Chapitre 11.
Lorsque les premières gouttes tombent et que le vent se lève, les marins s'agitent. Les ordres fusent tandis que tous se préparent pour la tempête qui s'annonce. Je n'ai jamais assisté à une telle chose. Après le silence et le calme de ces dernières années, la frénésie qui s'empare d'un équipage à l'approche d'un cyclone est impressionnante. D'ordinaire, je préfère me tenir à l'écart des marins. Les protections du navire que je maintiens depuis une semaine usent un peu de mon énergie et je suis toujours habituée à la tranquillité de mon île. Je ne parle réellement qu'à Ulysse ou n'échange quelques piques qu'avec Euryloque. Sans oublier Lore.
Un moment, j'envisage d'aller dormir quelques instants de manière à prévenir l'oneiroi de ce qui se prépare. Mais lorsque les vagues commencent à se faire de plus en plus grandes, j'abandonne ce projet et me précipite sur le pont. Le vent soulève le bas de mon chiton et mon voile que je plaque avec difficulté sur mes cheveux. Les marins rament à grand bruit, luttant déjà contre les éléments. Ulysse passe à côté de moi et je l'intercepte d'une main sur son bras. Surpris, il souffle :
« Si tu as un quelconque moyen magique pour nous permettre d'éviter le naufrage, je te prie de bien vouloir l'utiliser.
- Tu doutes encore de ma puissance ?
- C'est le moment d'en faire étalage, Circé.
J'acquiesce.
Soudain, un éclair déchire le ciel et le tonnerre gronde, à en faire trembler les cieux et la mer. Le héros retourne à son poste tandis que je m'avance sur la proue. La pluie se fait de plus en plus forte, les vagues roulent avec fureur. Et c'est là que je le vois. L'œil du cyclone.
Petite, les orages me terrifiaient. J'étais fille du soleil, or, lorsque les grands nuages le dissimulaient pour faire pleurer un ciel enragé, je craignais que celui-ci ne cesse jamais de déversé des torrents d'eaux et inonderaient le monde. Les histoires du déluge m'avaient quelque peu éprouvée. Depuis j'ai grandi. J'ai affronté de nombreuses tempêtes et je ne crains plus l'orage. Pourtant, aujourd'hui, le même frisson d'appréhension qui me parcourait jadis glace mon échine.
Les enfers se déchaînent sur nous et je chancèle. C'est à mon tour de jouer. Je puise au plus profond de moi-même la force nécessaire. Tous mes pouvoirs magiques y passent tandis que j'essaie de stabiliser le navire et d'atténuer les effets du cyclone sur celui-ci. Il tangue violemment mais reste droit.

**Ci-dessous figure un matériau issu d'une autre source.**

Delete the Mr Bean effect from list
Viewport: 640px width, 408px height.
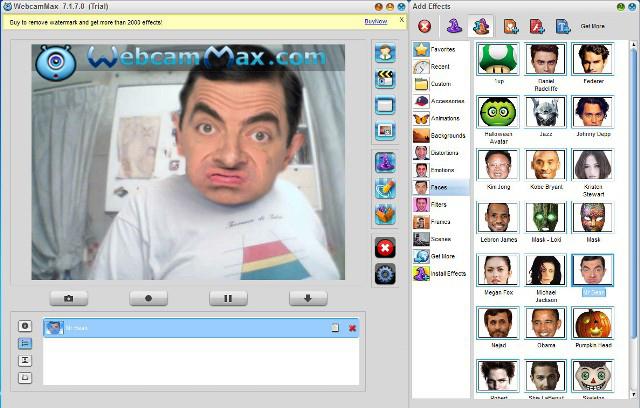pos(352,328)
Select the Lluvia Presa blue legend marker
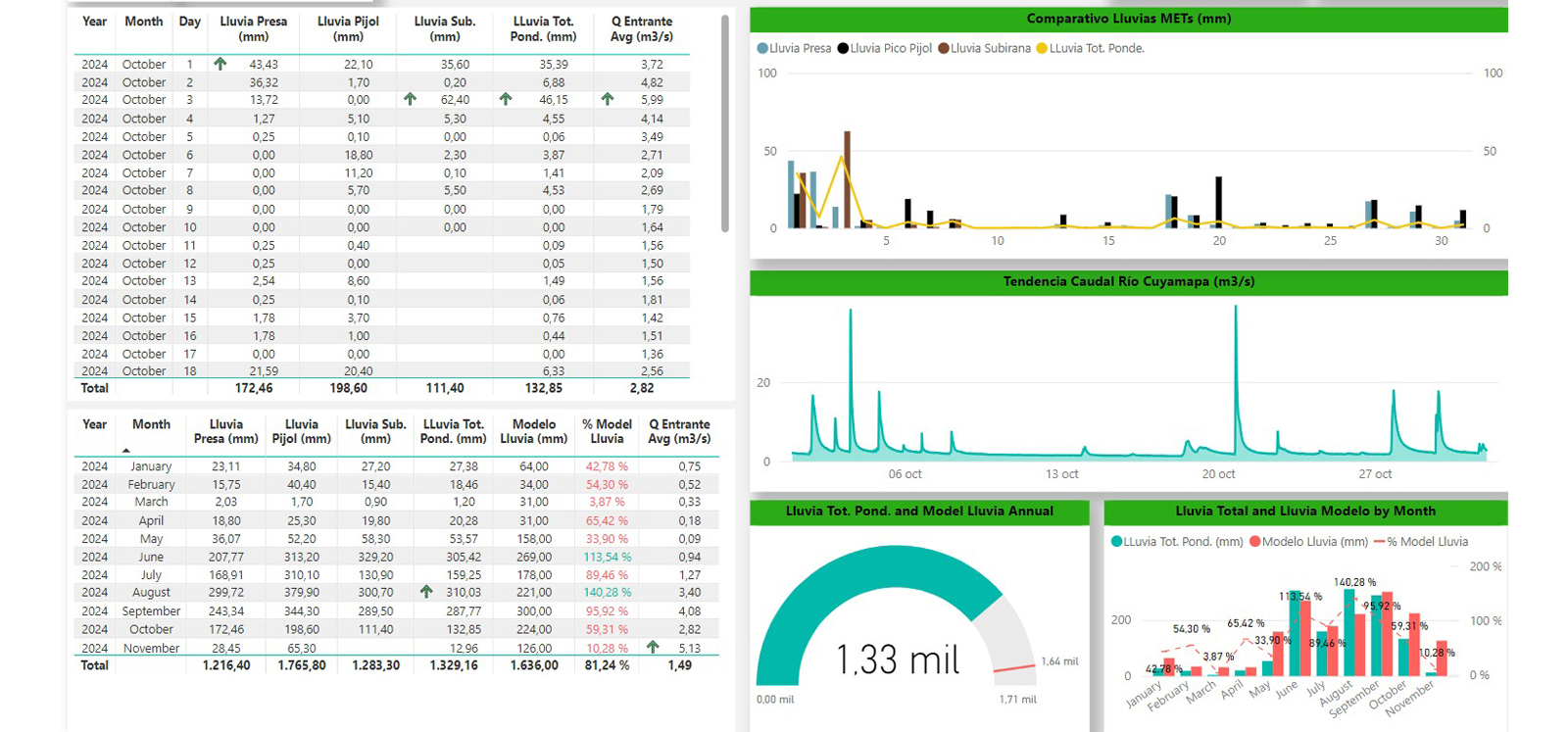Screen dimensions: 1568x732 [762, 48]
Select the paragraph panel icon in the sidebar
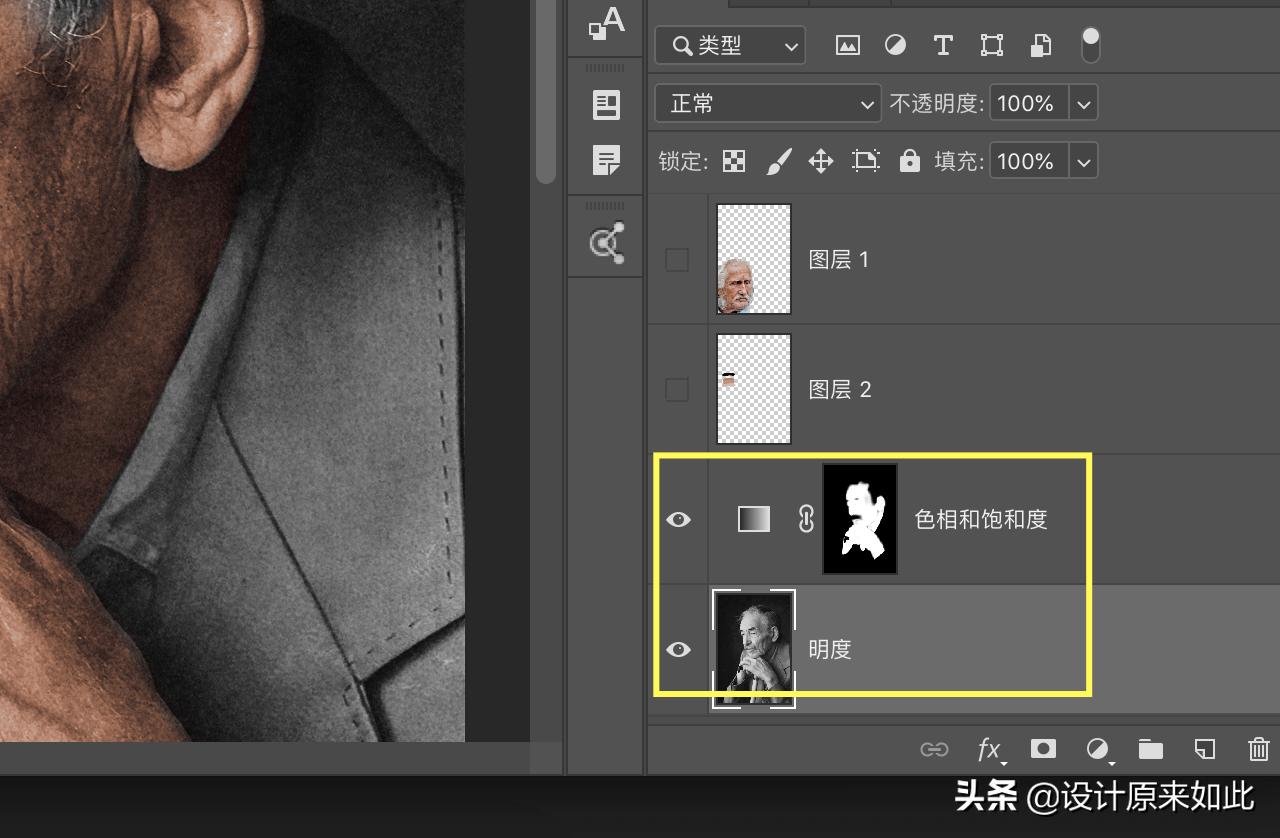The image size is (1280, 838). [606, 161]
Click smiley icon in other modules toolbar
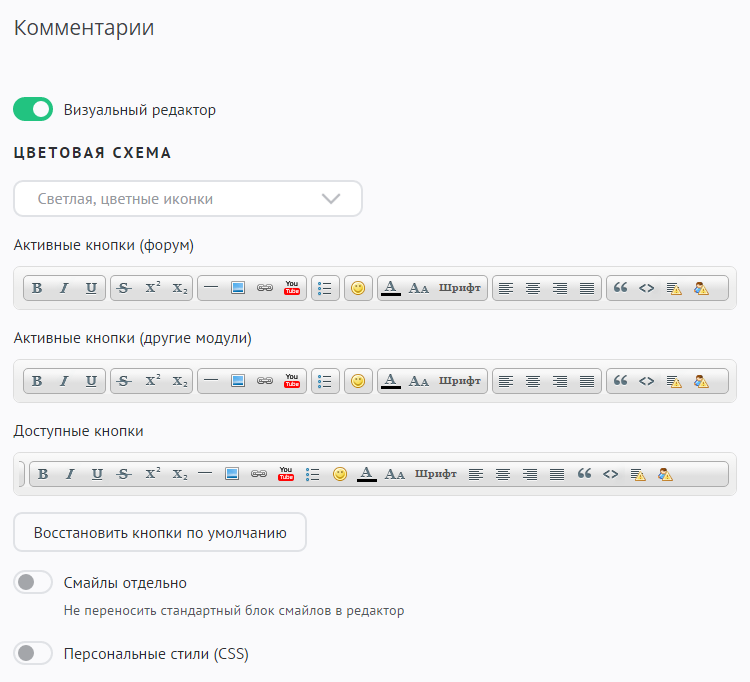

Je m'agrippe avec difficulté au bastingage, plissant les yeux pour essayer de voir à travers la tempête. Les cris des hommes emplissent l'air, assourdis parfois par un violent coup de tonnerre. Les éléments sont en furies autour de nous.
Je crois apercevoir à mes côtés Dareios, l'adolescent qui m'a qualifiée de vieille sorcière. Mais l'instant d'après il disparait, sûrement emporté par le vent. De la nourriture pour les requins ! Comme tous les mortels ici si nous ne sortons pas de fichu cyclone. Une vague se fracasse contre le pont et je me retrouve trempée. La pluie tombe si fort que j'en ai presque mal et je peine à garder les yeux ouverts.
Je ne sais plus combien de temps s'est déroulé depuis le début de cette tempête... Peut-être presque une heure, je suis restée ainsi agrippée au bastingage, à lancer tous les sors possibles au monde pour ne pas nous faire renverser par une vague. Je suis trempée jusqu'aux os, gelée, et ma gorge me brûle. Je n'ose même pas imaginer l'état des simples mortels qui m'accompagnent.
Soudain un éclair déchire à nouveau les airs, illuminant le paysage de sa lumière électrique. J'écarquille les yeux à la vue des récifs qui se dressent en barrière de notre route. Si la coque se cogne contre ces derniers, c'en est fini de la Trière de guerre et de son équipage. Le capitaine de ce bateau doit en avoir conscience. Pour la première fois depuis le début de cette tempête, je me tourne vers lui.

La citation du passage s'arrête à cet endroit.